Surgeon General Joseph Ladapo of Florida declared on Friday that towns in the state should refrain from adding fluoride to drinking water due to the “neuropsychiatric risk associated with fluoride exposure.”
Ladapo recognized in the guidelines that fluoride has long been shown to reduce tooth decay by strengthening teeth.
However, he also mentioned that there may be “safety concerns related to systemic fluoride exposure,” such as IQ declines. Even though some studies have pointed to possible connections, the findings are still early and far from conclusive.
Fluoridated water is recommended by the American Academy of Pediatrics, the American Dental Association, and the Centers for Disease Control and Prevention, which rank it among the top ten public health accomplishments of the last century. It decreases tooth decay by 25%, according to research cited by all.

Fluoride was also added to toothpaste and several mouthwashes when its advantages were demonstrated. Dentists started treating children with fluoride. After noticing an increase in children’s cavities, several cities are adding fluoride back into their water systems.
In recent years, the campaign against fluoride has been stronger. Citing potential health dangers, communities are increasingly choosing not to add it to their water.
Safe fluoride exposure levels are the subject of active, continuing research.
According to Dr. Bruce Lanphear, a health sciences professor at Simon Fraser University in Canada, “the rates of tooth decay are definitely a concern.” However, science is developing. An increasing body of research indicates that fluoride may not be as safe as originally believed.
According to a 2019 research by Lanphear and her colleagues in JAMA Pediatrics, pregnant women who drank fluoridated water had a higher chance of giving birth to children with lower IQs.
Although he and his associates came to the conclusion that pregnant women would wish to stay away from fluoride, they refrained from calling for its elimination from water systems.
According to the surgeon general’s announcement, fluoridated water is supplied to around 70% of Florida’s community water systems.
In the announcement, Ladapo stated, “It is evident that additional research is required to address safety and efficacy concerns regarding community water fluoridation.”
Epidemiologist Katelyn Jetelina, who maintains a website called Your Local Epidemiologist, responded to Ladapo’s announcement on Friday. “It’s a slippery slope to replace community good with individualism,” she remarked.
Ladapo has already come under fire for violating fundamental public health protocols. For instance, when Ladapo left it up to parents to decide whether to isolate children during a widespread measles outbreak in February, pediatricians were furious. Until a federal court imposed a temporary restraining order against him, he had questioned the efficacy of Covid vaccinations and threatened to prosecute Florida TV stations that broadcast an advertisement endorsing the state’s abortion rights ballot item.

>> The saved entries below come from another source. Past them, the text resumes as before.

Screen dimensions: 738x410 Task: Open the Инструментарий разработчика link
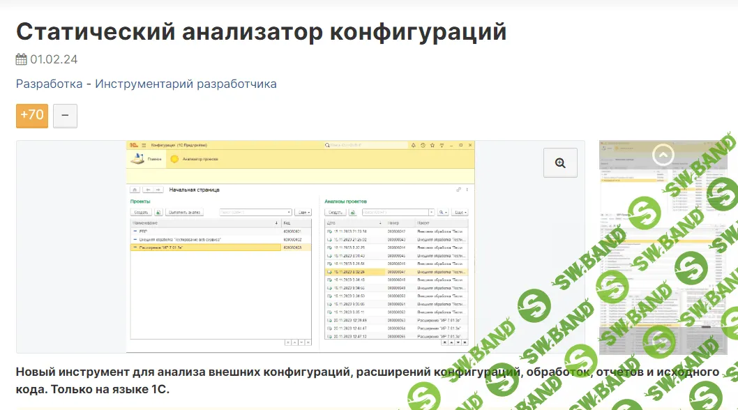(185, 83)
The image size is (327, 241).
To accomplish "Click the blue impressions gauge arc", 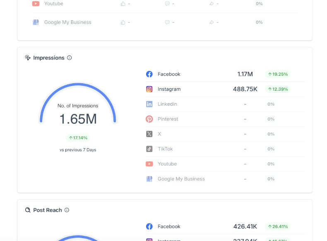I will click(78, 84).
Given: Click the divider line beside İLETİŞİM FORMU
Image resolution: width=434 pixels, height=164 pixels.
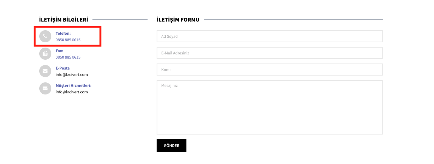Looking at the screenshot, I should coord(293,19).
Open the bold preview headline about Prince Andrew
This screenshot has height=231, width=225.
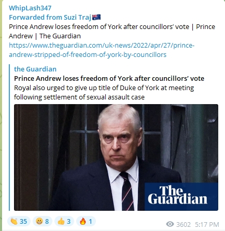coord(109,78)
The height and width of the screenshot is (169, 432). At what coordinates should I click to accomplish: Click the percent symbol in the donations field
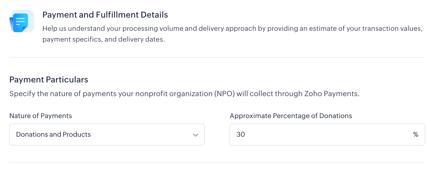point(415,134)
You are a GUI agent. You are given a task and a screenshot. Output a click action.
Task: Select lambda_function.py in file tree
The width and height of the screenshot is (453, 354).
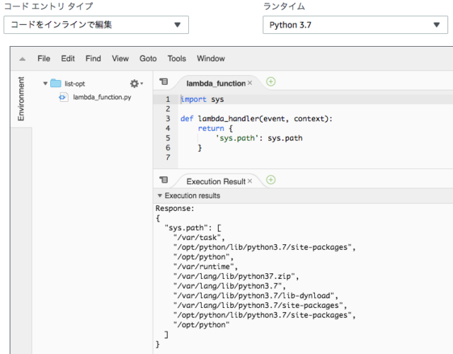tap(102, 97)
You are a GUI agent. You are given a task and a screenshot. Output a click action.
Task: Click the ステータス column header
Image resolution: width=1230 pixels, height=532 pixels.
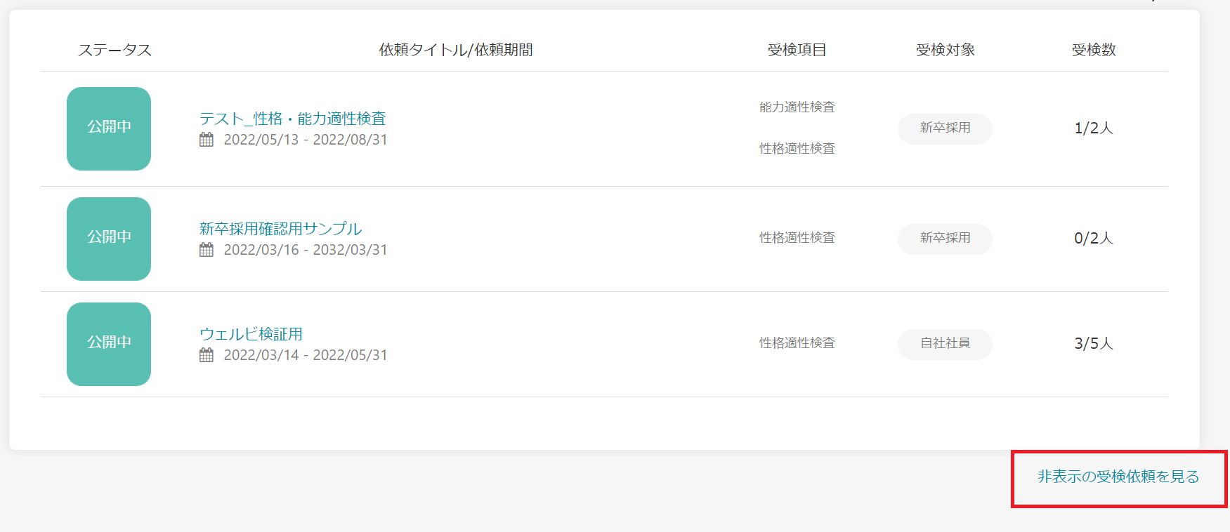tap(115, 51)
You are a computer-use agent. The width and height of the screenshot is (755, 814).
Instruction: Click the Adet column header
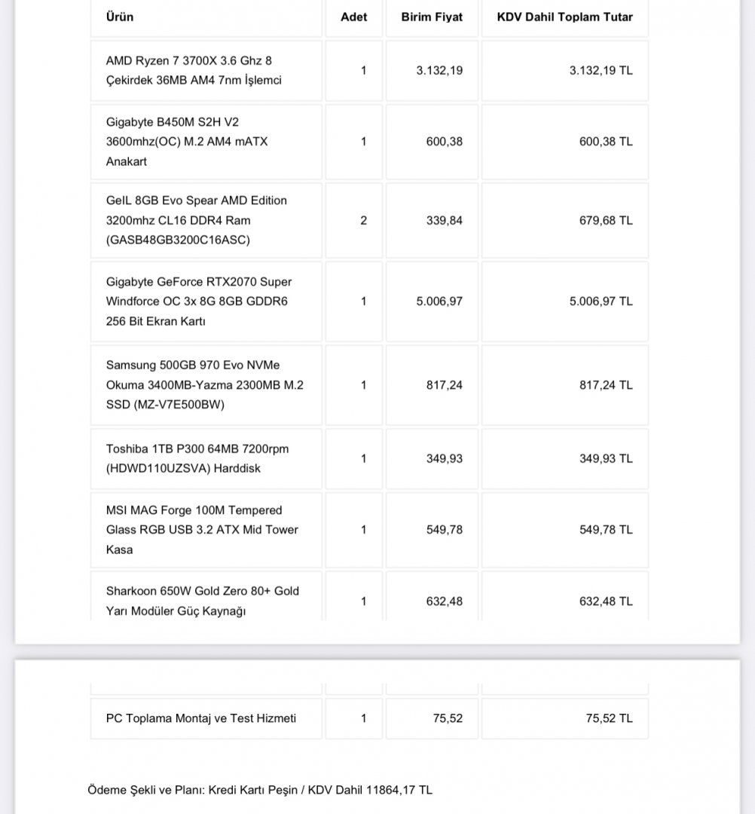coord(354,17)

According to rumors, he is on a list of individuals who might have a significant impact on health in the upcoming government. President-elect Donald Trump’s choice for secretary of health and human services, Robert F. Kennedy Jr., has stated that he would oppose the addition of fluoride to American water systems.

Demands to bring back fluoride
Some municipalities are making a concerted effort to restore fluoride to their water supply, despite some who are skeptical of the mineral.
When a local investigative reporter discovered in January 2023 that fluoride had been absent from Buffalo, New York’s water supply since 2015, the city’s citizens quickly demanded that the cavity-fighting mineral be added back to their drinking water.
Despite frequently brushing and drinking what they believed to be fluoridated water for years, parents reported that their children’s teeth were full with cavities.
Robert Corp, an attorney who brought a class-action complaint on behalf of Buffalo parents, told NBC station WGRZ, “There are numerous stories of young children who have ended up in (the) hospital needing emergency dental surgery.”
City officials took action. The flow of fluoride from Buffalo taps resumed in late September, less than two years later.
According to the American Dental Association, several communities have followed suit, including McVille, North Dakota, and Abilene, Kansas.
“Aiding those who are most in need”
Children from lower-income homes are almost three times more likely than those from higher-income families to have untreated cavities, according to the CDC.
There are a number of causes. In the United States, just one out of three dentists accept Medicaid patients. Additionally, the National Institute of Dental and Craniofacial Research, a division of the National Institutes of Health, reports that about half of American children do not receive routine dental treatment.
According to the epidemiologist Jetelina, adding fluoride to water systems “mitigates the impact of disparities in access to dental care.” “This is a largely invisible population intervention that helps the most vulnerable, which is one of the beauties of public health.”
The scrutiny is still ongoing, though.
A federal court in California decided in September that the U.S. Environmental Protection Agency should tighten water fluoridation restrictions, despite his inability to draw firm conclusions about the health risks of fluoridated water.
Early next year, another research examining children’s IQ levels explicitly is anticipated as a result of that decision.